The implementation of the Patient Protection and Affordable Care Act (ACA) and the resulting recent changes to California’s Medicaid system (Medi-Cal) have prompted many calls and questions from members about what healthcare reform will mean for the profession of Marriage and Family Therapy. This article is part of CAMFT’s ongoing efforts to keep members informed about how to thrive as a professional in a system that is undergoing major transformation.

Sara Jasper, JD
Staff Attorney
The Therapist
November/December 2014

The implementation of the Patient Protection and Affordable Care Act (ACA) and the resulting recent changes to California’s Medicaid system (Medi-Cal) have prompted many calls and questions from members about what healthcare reform will mean for the profession of marriage and family therapy. This article is part of CAMFT’s ongoing efforts to keep members informed about how to thrive as a professional in a system that is undergoing major transformation.

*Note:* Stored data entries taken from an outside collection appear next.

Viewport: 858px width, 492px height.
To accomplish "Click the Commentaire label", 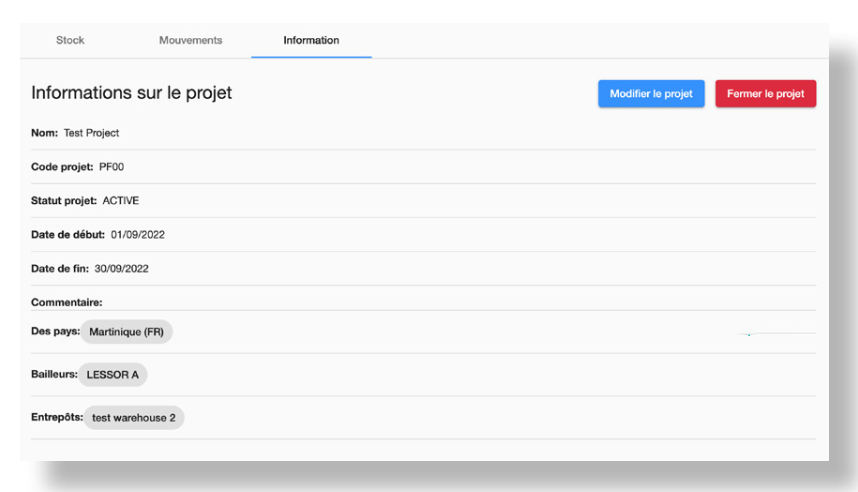I will pos(67,300).
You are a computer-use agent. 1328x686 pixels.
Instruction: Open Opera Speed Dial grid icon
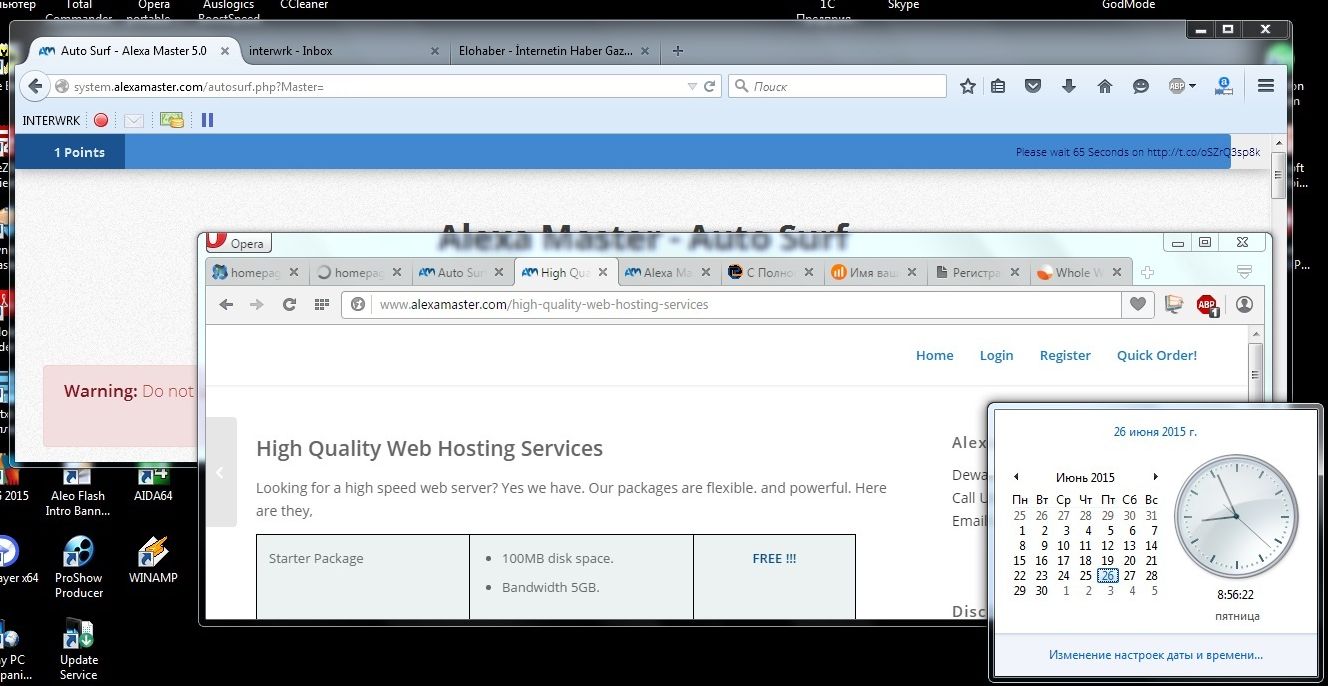coord(321,305)
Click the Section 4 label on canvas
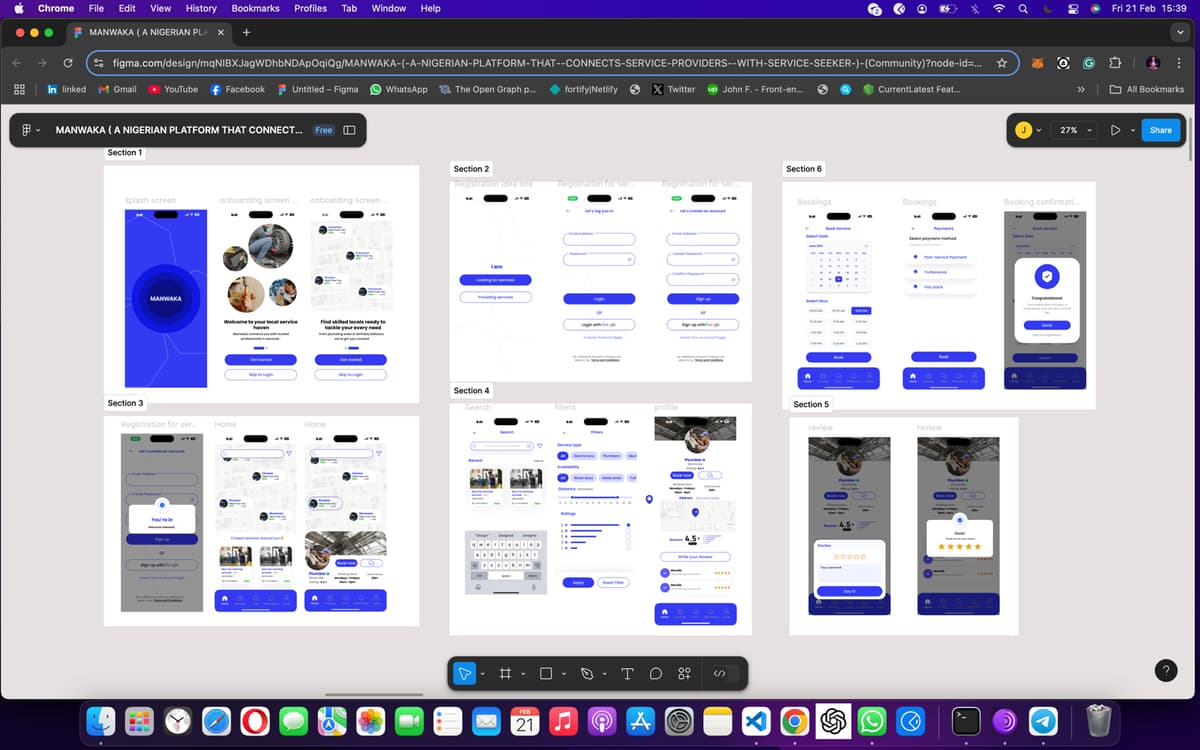Viewport: 1200px width, 750px height. click(x=472, y=390)
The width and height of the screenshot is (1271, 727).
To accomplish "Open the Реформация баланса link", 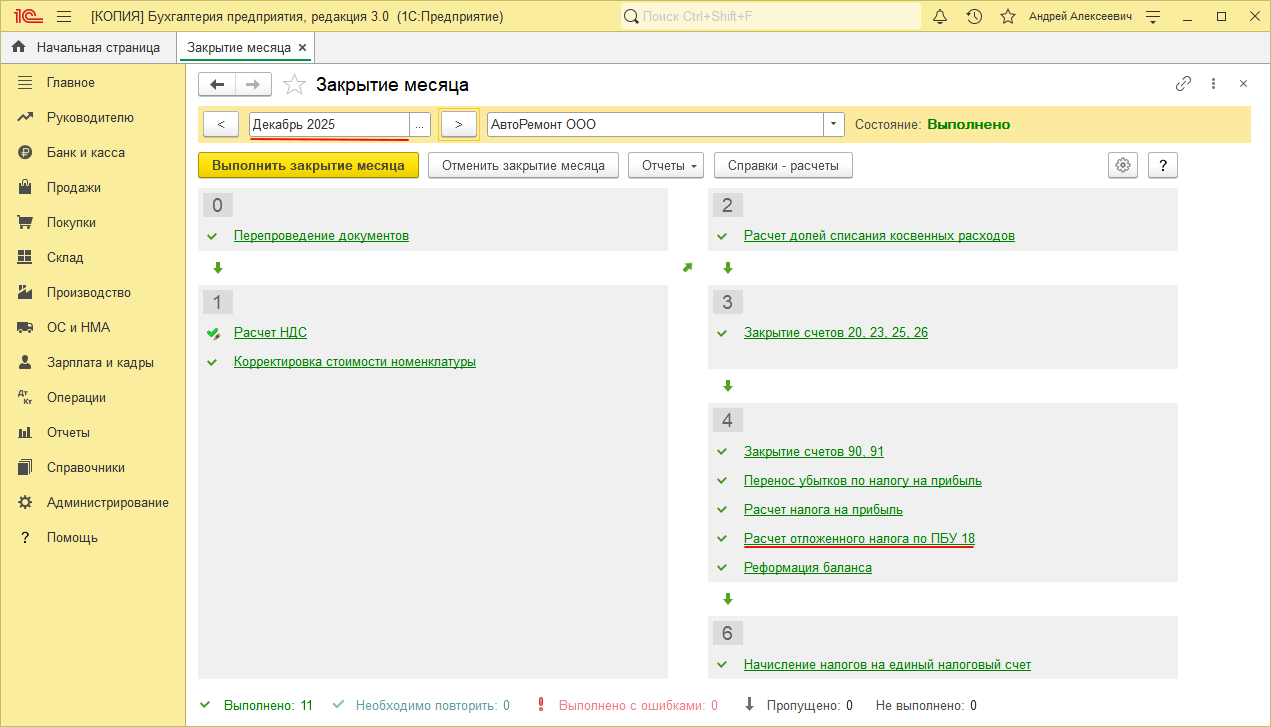I will pos(807,567).

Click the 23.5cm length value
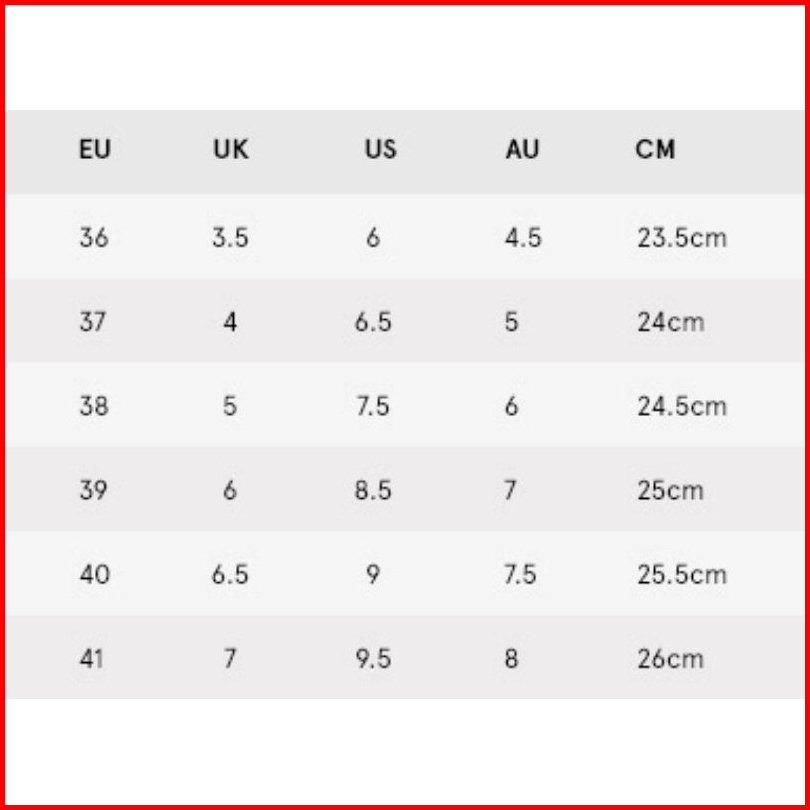(682, 238)

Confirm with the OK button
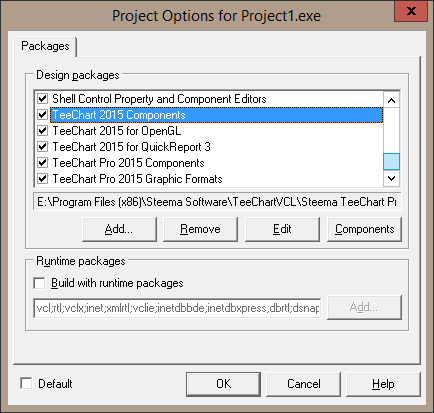click(x=223, y=384)
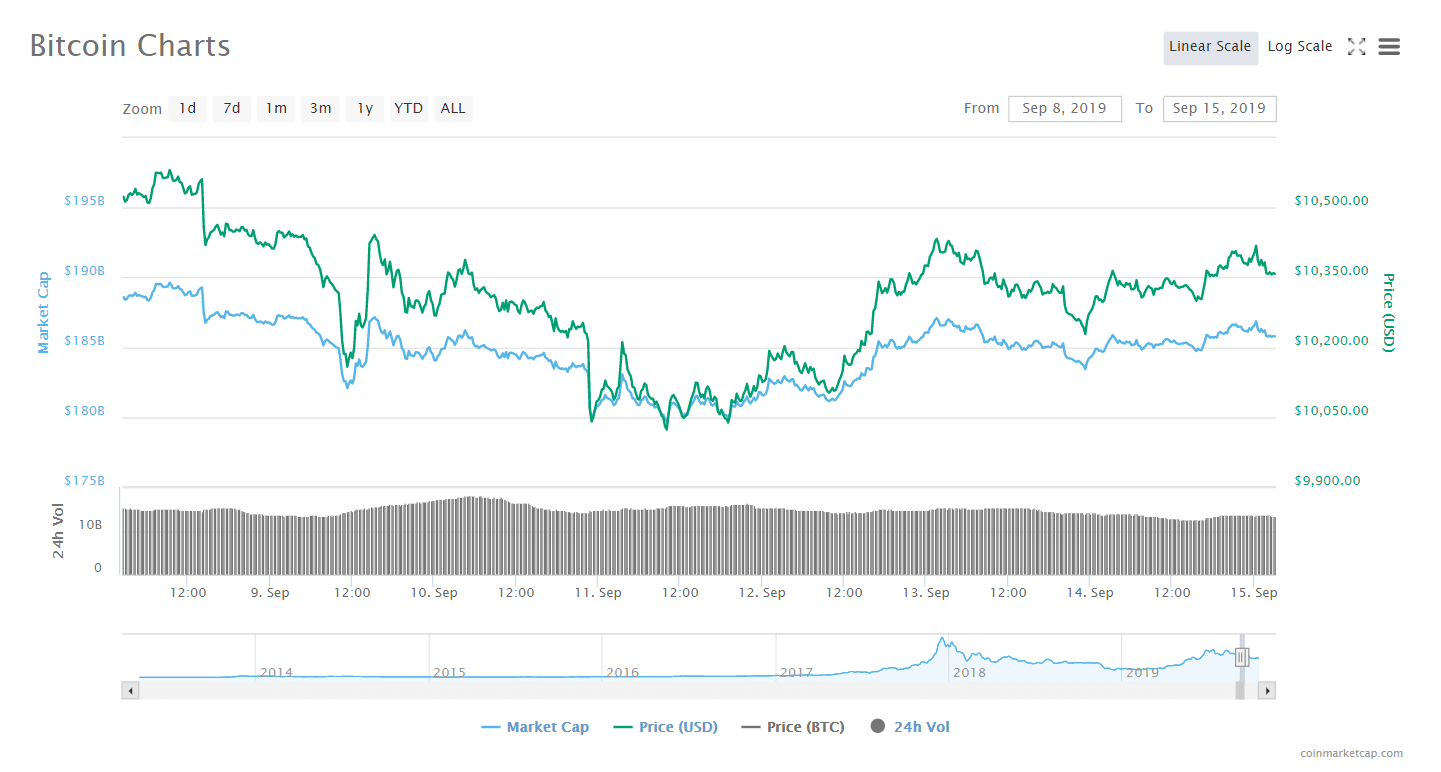Click the navigator range slider handle
This screenshot has height=772, width=1441.
1241,657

Healthcare reform is drastically altering the system marriage and family therapists work within. While the system itself may be in flux, statistics indicate that LMFTs will continue to play an important role in the transforming healthcare system. Statistics also show that, during the next decade, the profession will grow at a much faster rate than other professions in the United States. According to the U.S. Bureau of Labor and Statistics, 37,800 LMFTs were employed in the U.S. in 2012. The latest statistics from the Board of Behavioral Sciences show there are 36,600 LMFTs in the State of California. The Bureau also anticipates the number of jobs for LMFTs will increase by 31 percent by 2022. Bureau of Labor estimates indicate by the year 2020, 11,600 additional jobs will have been created for LMFTs. The factors influencing this rate of growth are reduced stigmatization of those who seek mental health services, and the categorization of mental health counseling services as an essential health benefit, meaning that health insurance providers must cover mental health counseling services.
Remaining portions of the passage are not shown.